Spread of cancer cells may be slowed by targeting of protein

A motor protein that transports cargo within the cell, km23-1 is also involved in the movement or migration of cells. Migration is necessary for cancer to spread, so understanding this cell movement is important for development of better cancer treatments.

Kathleen Mulder, Ph.D., professor, biochemistry and molecular biology, looked for partner proteins that bind to and cooperate with km23-1 during cell movement, which turned out to include factors that can control proteins actin and RhoA.

“Cell migration is an important aspect of the process of a tumor spreading,” Mulder said. “Changes in this process transform tumor cells from local, noninvasive, confined cells to the migrating, metastatic cancer cells.”

Cells move through the body using the protein actin, which forms the structural frame of the cell, called the cytoskeleton. The actin creates a protrusion in the cell membrane by forming strands of thread-like fibers on the leading edge of the cell, pushing the cell forward. Several identified proteins regulate the reorganization of the cytoskeleton and are more active in several types of cancers.

Overexpression of km23-1 increases actin fiber formation, whereas when km23-1 is diminished, RhoA activity decreases. RhoA is known to be an important switch, activating processes in migration.

“By knowing that RhoA activity was decreased when km23-1 was reduced, we infer that km23-1 is needed for the regulation of these switches and has a role in cell movement,” Mulder said.

To test this in the lab, km23-1 was reduced in a sample of human colon cancer cells. When km23-1 was diminished, cancer cells migrated less.

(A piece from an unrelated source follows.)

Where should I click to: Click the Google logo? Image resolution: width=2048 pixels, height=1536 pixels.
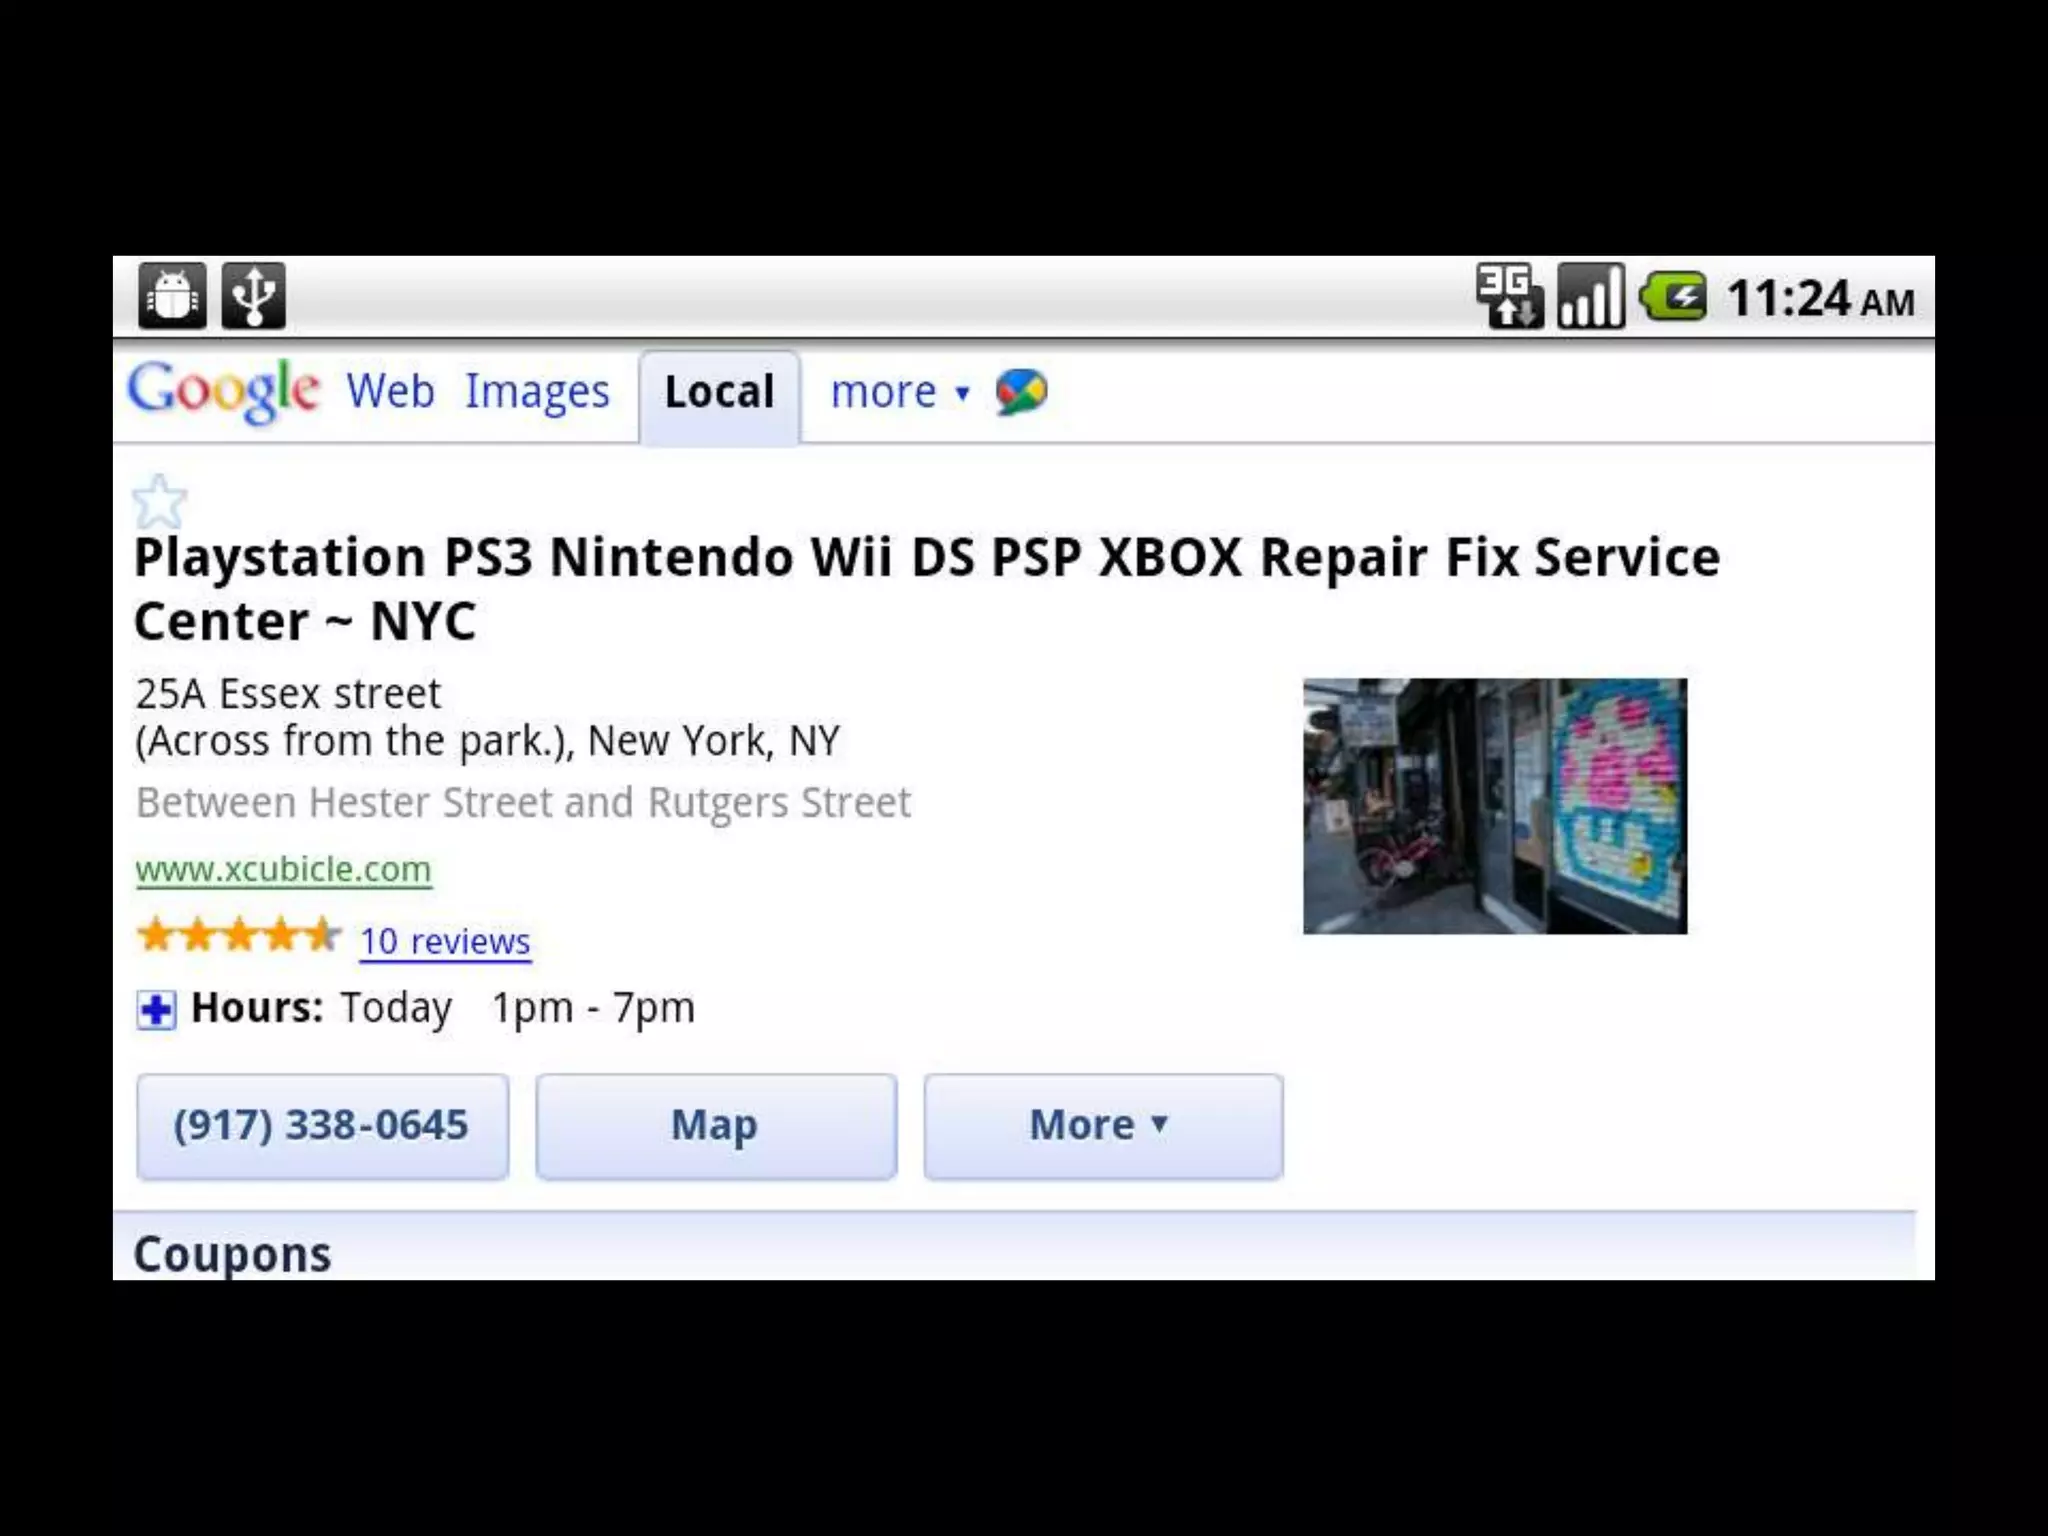223,391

More research needs to be done, but km23-1 may be a promising target for anti-metastatic drugs and cancer therapies to slow the spread of the disease.

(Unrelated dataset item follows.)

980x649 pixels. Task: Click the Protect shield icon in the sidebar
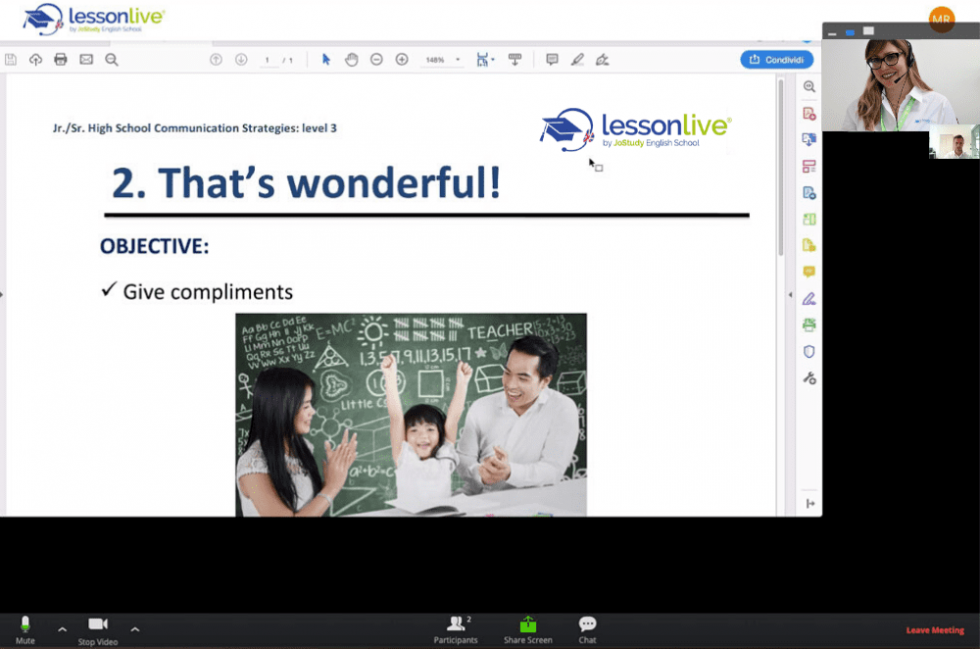[810, 351]
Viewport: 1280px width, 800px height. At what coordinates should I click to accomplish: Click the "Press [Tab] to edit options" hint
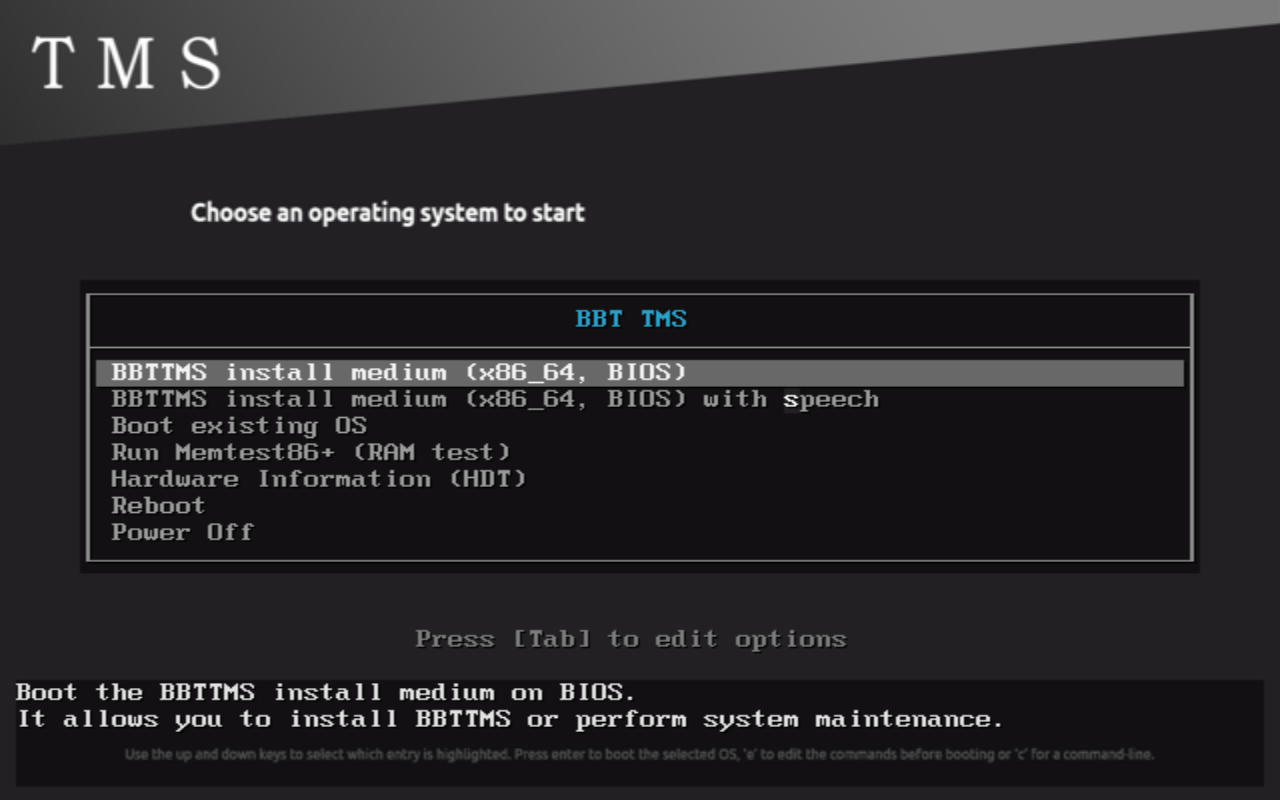(x=631, y=639)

“By inhibiting km23-1, you inhibit events that contribute to the cells spreading to other parts of the body,” Mulder said.

Results were reported in Biochemical and Biophysical Research Communications.

Other researchers are Qunyan Jin, Nageswara R. Pulipati, Cory M. Staub, of the Department of Biochemistry and Molecular Biology, Penn State College of Medicine; and Weidong Zhou and Lance A. Liotta, Center for Applied Proteomics and Molecular Medicine, George Mason University.

Funding was provided by the National Institutes of Health.